My understanding is that Haskell will process the sqrt 16 first, creating a thunk allowing the value to be calculated when it's needed.

But is sqrt 16 evaluated when it's passed to the multiplication or only when it's outputted to the console in some way?

In other words, in what order would each part of the expression be evaluated when entered into GHCi (for example)?

Answer 1

The way of thinking about this that I read somewhere that really helped me on this front is to look at it this way:

• Every expression produces a thunk.
• Thunks will be forced when their value is "needed."
• The notion of "need" is what you may call "conditional forcing": "Assuming that thunk T is being forced, which other thunks will this cause to be forced?" A function is strict in its argument if forcing a thunk that applies that function causes its argument's thunk to be forced.

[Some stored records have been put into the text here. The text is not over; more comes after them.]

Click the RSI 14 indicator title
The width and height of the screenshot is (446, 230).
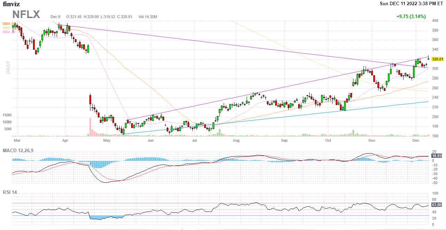click(11, 192)
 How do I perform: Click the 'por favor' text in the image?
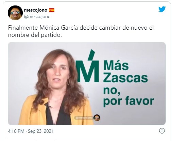[x=128, y=101]
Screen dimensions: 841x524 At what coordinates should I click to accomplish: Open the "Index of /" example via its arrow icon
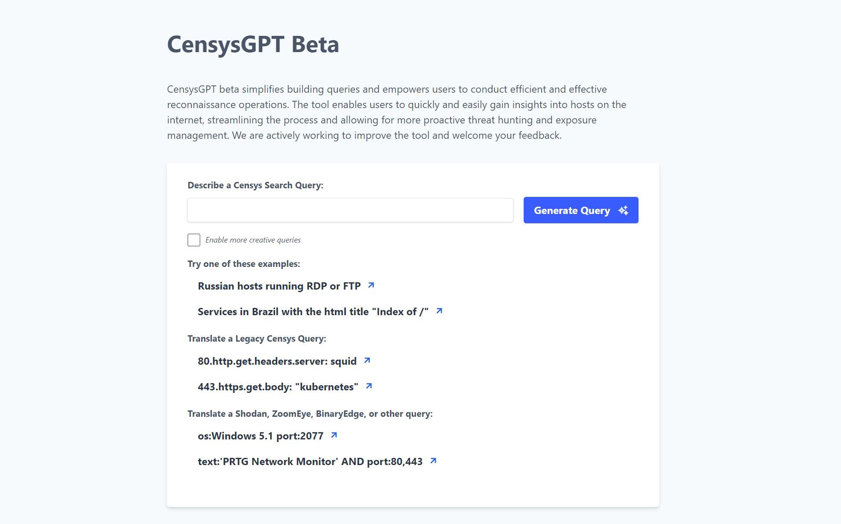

So, values are printed to the console by invoking the appropriate show method on them; i.e., printing to the console forces an expression of form show x (for some x). Forcing show x forces x. Suppose x is negate $ 5 * sqrt 16; since negate is strict in its argument, forcing the thunk also forces the thunk for 5 * sqrt 16. Likewise, * and sqrt are both strict in their arguments, so the thunks for 5, sqrt 16 and 16 must also be forced.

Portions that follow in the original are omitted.